Di quello che era successo dopo, non sapevo assolutamente cosa pensare. L'ipotesi più plausibile era che lo stato di coma aveva fuorviato la mia mente. C'era solo un punto che non quadrava: se avevo, per così dire, sognato, come avevo fatto ad arrivare fino al cimitero? Perché ero nuda e ricoperta di fango?

Se invece fosse stato tutto reale, sarebbe stato quasi ovvio ritrovarmi in un luogo da cui... mi faceva rivoltare lo stomaco solo considerarne l'ipotesi, sarei potuta... risorgere? Rinascere dalle ceneri, come la mitologica Fenice? Avrebbe spiegato la mia nudità.

Scoppiai a ridere. La mia mente stava davvero trovando un senso logico a tutta quell'assurdità?

Forse la verità è che ero impazzita, mi ero trascinata di notte fuori dall'ospedale e non so come mi ero ritrovata nelle fogne. Avrei potuto cadere in una buca e camminare al buio, per ore, dentro i tunnel delle fognature.

Capii da sola che non era possibile. Quando avevo chiuso gli occhi, non riuscivo nemmeno a sollevare una mano, figuriamoci trascinarmi per chilometri tra la melma.

Eppure, in un modo o in un altro, io ero sicuramente lì. Le escoriazioni sulle mani e sui piedi mi dimostravano l'autenticità del momento. Per non parlare della puzza che emanava ancora la mia pelle.

Mi risollevai e presi un barattolo di bagnoschiuma appoggiato vicino a me. Mi insaponai, mi strofinai la pelle fino ad arrossirla. Infine, passai lo shampoo sui capelli. Fu confortante.

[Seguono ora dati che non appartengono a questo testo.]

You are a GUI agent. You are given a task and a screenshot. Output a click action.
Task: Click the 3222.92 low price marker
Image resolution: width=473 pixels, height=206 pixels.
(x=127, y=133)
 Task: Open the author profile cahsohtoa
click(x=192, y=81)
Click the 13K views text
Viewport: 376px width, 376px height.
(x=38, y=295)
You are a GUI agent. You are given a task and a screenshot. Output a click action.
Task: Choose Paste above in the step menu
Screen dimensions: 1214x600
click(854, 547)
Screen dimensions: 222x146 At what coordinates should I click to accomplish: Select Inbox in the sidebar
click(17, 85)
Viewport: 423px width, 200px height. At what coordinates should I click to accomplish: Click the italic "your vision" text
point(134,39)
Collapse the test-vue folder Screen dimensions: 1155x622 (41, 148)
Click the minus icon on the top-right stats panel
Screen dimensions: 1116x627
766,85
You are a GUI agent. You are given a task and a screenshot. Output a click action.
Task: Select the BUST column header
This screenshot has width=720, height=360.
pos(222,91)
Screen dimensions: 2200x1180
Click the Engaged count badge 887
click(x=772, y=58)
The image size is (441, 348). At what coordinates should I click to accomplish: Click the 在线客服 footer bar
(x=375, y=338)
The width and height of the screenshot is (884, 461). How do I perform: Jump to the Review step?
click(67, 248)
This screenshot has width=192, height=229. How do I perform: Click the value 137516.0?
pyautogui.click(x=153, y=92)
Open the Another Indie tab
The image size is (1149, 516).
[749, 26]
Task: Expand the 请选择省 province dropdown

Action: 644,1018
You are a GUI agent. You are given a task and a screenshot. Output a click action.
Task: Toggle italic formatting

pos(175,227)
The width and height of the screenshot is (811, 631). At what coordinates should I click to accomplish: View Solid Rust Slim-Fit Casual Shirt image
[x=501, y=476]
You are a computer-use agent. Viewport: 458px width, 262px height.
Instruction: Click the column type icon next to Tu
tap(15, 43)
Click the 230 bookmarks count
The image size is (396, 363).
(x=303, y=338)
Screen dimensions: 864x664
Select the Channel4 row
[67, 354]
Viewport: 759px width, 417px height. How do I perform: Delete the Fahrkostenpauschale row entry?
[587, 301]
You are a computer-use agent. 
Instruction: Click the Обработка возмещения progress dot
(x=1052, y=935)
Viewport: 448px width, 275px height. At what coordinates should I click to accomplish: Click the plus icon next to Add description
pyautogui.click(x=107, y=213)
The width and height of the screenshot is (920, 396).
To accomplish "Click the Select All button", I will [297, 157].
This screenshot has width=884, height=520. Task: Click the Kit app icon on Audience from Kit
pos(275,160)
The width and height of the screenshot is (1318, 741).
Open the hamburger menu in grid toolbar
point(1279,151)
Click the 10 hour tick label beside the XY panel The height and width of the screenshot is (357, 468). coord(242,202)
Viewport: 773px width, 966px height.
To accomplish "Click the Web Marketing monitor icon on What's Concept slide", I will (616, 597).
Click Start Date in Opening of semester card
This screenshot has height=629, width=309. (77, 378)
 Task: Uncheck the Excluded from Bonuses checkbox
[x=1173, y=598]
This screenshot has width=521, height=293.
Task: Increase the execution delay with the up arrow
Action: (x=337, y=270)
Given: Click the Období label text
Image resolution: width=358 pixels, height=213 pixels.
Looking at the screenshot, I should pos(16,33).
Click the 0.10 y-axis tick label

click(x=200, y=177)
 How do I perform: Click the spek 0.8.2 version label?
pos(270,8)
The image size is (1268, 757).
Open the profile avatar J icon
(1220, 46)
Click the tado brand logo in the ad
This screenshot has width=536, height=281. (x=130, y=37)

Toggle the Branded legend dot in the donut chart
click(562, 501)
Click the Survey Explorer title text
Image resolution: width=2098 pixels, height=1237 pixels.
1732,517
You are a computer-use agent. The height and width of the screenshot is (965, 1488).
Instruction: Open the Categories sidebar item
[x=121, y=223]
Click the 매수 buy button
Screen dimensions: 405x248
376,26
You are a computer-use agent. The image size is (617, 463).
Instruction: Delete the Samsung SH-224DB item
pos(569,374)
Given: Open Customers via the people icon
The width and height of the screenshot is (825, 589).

Uscii dalla doccia e mi avvolsi in un telo di spugna appeso dietro la porta. I profumi mi indicarono che era sicuramente una donna a servirsene. Mi asciugai i capelli con un asciugamano più piccolo. Non ero tranquilla ad accendere il phon: troppo rumore, che avrebbe potuto attirare l'attenzione di qualche vicino, magari a conoscenza che a quell'ora la casa avrebbe dovuto essere vuota; troppo rumore anche per me, che non avrei potuto sentire l'arrivo del padrone di casa o altro.

Mi vestii e mi ritrovai, come d'abitudine, a specchiarmi.

Nonostante le occhiaie, sembravo piuttosto in salute. Fu mentre guardavo la mia immagine riflessa però, che ricordai le mani di Giulio circondarmi la vita, mentre le sue labbra si posavano delicate sulla mia pelle ancora calda.

Tutte le lacrime trattenute dall'addestramento, scivolarono silenziose sulle mie guance. Qualunque cosa fosse successa, la conclusione era sempre la stessa: mi avevano separata da lui e mi mancava, così tanto da sentire delle fitte profonde in mezzo al petto.

Mi concessi parecchi minuti di disperazione, senza singhiozzi, ma forse per questo più dolorosa, con le mani appoggiate al lavandino. Non riuscivo più a sentirlo, c'era un assenza di segnale, che creava come una voragine in tutto il mio essere. Se mi aveva creduta morta e adesso non era più a Washington, avrei dovuto trovare il modo di contattarlo. Scansai in malo modo l'ipotesi che non avesse avuto il coraggio di andare avanti senza di me. I suoi occhi tristi, visti attraverso il cinema di un ipotetico mondo dell'aldilà, erano drammaticamente realistici.

Sentii il sangue uscire dal labbro che continuavo a mordere con forza, mentre cercavo un modo di far smettere le lacrime di scendere senza sosta. Sentivo solo la mia voce più profonda, che in lontani sussurri, stava cercando di risollevarmi dal baratro.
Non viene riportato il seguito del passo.